**Records shown:**
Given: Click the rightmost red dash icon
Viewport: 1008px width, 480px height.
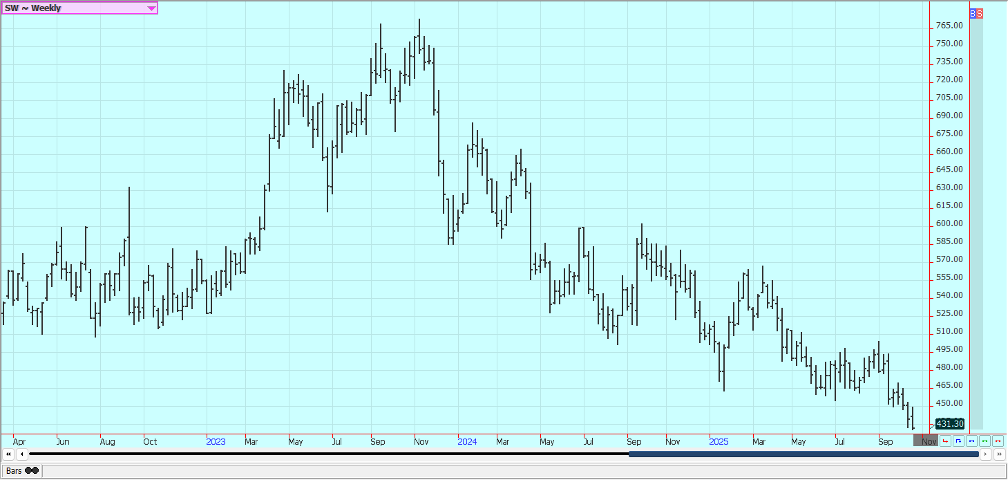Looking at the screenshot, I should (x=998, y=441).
--
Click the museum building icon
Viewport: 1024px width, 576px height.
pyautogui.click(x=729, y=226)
--
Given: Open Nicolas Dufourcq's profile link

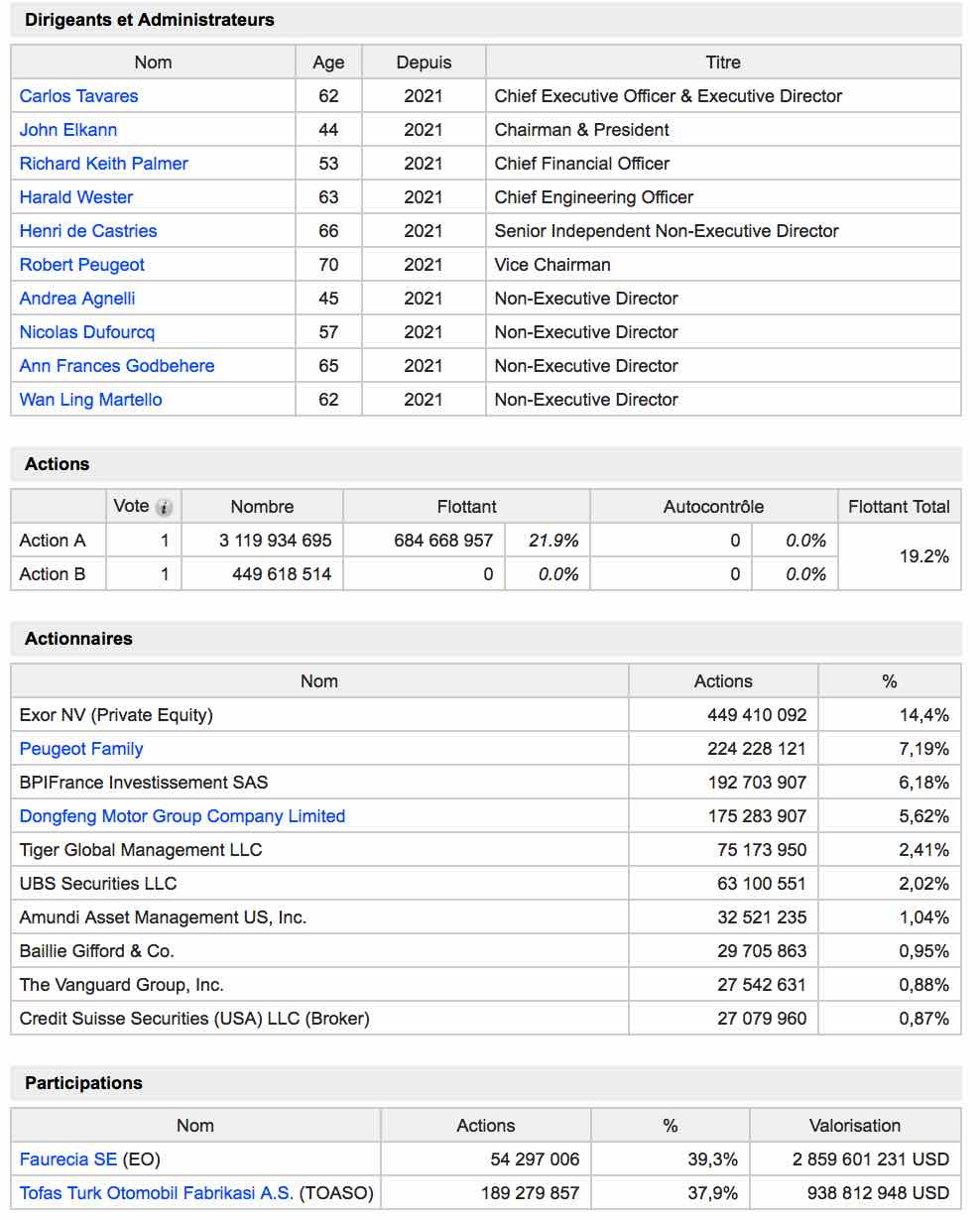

**Written instruction:** Transcribe the rows starting at the line containing "Given: Click the rightmost red dash icon" and ending at the line containing "Looking at the", and omit the pictures from your answer.

**Task output:**
Given: Click the rightmost red dash icon
Viewport: 1008px width, 480px height.
Looking at the screenshot, I should (x=998, y=441).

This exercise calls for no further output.